Search code examples
regexregex-lookaroundsregex-greedy

Ignore empty lines [\t\s] spaces or tabs


So I have this regex:

https://regex101.com/r/Puggjm/5

And I am basically, trying to ignore all the line numbers followed by space or nothing. My current regex: ^[\d\s].+(?:[A-Z\s]*)*$

The line numbers followed by nothing are actually not ignored.


Solution

  • You might use a negative lookahead to assert that what follows is not 1+ digits followed by 0+ times a whitespace character:

    ^(?!\d+\s*$)\d+.+$
    
    • ^ Start of the string
    • (?!\d+\s*$) Negative lookahead to assert what is on the right is not 1+ digits followed by 0+ times a whitespace character and the end of the string
    • \d+.+ Match 1+ times a digit and 1+ times any character
    • $ End of the string

    See the regex demo | Python demo

    Example using findall:

    import re
    regex = r"^(?!\d+\s*$)\d+.+$"
    test_str = ("Here goes some text. {tag} A wonderful day.
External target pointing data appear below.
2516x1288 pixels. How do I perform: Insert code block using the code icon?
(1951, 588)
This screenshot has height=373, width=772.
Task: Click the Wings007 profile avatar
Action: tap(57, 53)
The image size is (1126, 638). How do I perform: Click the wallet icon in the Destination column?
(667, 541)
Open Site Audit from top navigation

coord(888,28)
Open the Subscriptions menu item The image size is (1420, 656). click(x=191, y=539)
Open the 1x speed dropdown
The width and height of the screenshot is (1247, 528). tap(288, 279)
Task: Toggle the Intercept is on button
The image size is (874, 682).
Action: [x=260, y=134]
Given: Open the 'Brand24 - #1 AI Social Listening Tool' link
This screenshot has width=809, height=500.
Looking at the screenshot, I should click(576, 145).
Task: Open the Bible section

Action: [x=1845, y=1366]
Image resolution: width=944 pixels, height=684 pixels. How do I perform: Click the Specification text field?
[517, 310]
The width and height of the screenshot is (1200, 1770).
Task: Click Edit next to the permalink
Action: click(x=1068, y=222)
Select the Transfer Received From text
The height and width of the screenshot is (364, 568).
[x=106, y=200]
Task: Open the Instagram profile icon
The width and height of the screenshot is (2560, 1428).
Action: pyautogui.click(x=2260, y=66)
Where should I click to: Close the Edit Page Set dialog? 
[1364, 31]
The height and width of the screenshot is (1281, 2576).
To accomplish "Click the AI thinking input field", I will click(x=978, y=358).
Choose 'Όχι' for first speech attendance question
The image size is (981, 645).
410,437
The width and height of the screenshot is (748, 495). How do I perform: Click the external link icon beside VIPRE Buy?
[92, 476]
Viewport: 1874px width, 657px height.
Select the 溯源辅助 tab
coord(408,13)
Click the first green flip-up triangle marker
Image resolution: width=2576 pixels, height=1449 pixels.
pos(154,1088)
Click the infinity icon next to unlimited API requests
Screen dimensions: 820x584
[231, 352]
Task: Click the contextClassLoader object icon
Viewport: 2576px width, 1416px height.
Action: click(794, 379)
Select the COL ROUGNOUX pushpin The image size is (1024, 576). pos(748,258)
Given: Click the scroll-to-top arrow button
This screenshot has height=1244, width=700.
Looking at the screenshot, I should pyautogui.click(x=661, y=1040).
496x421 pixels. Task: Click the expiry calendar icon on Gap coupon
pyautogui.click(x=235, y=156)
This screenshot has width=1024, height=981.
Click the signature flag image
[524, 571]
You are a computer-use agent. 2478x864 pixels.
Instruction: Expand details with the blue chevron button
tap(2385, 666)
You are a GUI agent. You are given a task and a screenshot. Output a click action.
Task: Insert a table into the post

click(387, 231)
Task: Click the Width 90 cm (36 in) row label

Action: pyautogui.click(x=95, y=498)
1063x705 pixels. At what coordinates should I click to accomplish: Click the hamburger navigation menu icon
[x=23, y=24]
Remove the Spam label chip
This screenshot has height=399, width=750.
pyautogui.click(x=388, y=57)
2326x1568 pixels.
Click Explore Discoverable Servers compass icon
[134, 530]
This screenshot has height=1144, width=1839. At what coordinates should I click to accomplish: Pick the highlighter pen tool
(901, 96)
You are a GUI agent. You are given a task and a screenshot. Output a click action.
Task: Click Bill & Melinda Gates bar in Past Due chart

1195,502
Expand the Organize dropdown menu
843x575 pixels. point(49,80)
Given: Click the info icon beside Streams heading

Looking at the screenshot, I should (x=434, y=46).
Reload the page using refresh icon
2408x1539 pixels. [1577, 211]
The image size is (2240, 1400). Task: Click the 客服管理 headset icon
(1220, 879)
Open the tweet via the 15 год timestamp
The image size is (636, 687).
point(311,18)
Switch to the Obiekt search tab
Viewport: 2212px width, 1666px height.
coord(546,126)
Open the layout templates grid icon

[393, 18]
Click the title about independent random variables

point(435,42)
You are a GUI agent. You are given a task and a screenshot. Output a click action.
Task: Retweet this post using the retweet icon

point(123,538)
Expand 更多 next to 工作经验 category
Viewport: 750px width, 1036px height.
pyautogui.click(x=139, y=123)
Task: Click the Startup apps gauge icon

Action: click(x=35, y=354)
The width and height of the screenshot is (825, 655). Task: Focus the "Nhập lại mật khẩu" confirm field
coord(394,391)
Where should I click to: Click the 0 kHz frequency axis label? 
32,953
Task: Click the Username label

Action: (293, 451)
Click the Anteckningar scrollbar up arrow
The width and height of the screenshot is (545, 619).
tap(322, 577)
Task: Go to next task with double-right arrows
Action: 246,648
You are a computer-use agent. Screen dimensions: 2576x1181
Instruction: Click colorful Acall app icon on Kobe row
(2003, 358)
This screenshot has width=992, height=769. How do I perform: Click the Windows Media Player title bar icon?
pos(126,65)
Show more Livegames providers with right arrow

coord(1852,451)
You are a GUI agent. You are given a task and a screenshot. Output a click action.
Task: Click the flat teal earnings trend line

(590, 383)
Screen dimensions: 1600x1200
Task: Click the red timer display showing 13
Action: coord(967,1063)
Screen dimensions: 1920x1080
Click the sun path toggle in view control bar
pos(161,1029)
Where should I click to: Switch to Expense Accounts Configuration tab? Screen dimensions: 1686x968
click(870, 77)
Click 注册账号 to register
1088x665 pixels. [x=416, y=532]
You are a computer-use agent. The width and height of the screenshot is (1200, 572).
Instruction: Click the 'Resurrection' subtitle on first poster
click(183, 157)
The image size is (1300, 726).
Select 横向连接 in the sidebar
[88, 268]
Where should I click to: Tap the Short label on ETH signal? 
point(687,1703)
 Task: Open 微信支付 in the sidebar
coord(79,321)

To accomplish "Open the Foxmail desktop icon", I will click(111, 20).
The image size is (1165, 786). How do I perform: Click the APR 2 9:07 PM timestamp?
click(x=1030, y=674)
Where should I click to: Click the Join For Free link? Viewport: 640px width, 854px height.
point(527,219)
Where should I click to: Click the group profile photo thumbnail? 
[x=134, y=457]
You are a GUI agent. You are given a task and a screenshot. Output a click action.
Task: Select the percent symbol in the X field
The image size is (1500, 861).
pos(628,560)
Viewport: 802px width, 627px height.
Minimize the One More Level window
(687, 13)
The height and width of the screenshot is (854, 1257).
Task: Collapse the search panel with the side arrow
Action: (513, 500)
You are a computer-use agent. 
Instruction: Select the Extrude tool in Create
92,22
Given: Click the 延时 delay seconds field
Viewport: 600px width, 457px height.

It's soon cristmas.\n"
        "2 Happy 2019, soon. {Some useful tag!} Something else goes here.\n"
        "3 Happy ending. Yeppe! See you.\n"
        "4\n"
        "5 Happy KKK!\n"
        "6 Happy B-Day!\n"
        "7\n"
        "8 Universe is cool!\n"
        "9\n"
        "10 {Tagish}.\n"
        "11\n"
        "12 {Slugish}. Here goes another line. {Slugish} since this is a new sentence.\n"
        "13\n"
        "14 endline.")
    print(re.findall(regex, test_str, re.MULTILINE));
    

    When there is a dot after the digit, you could use:

    ^(?!\d+\.\s*$)\d+.+$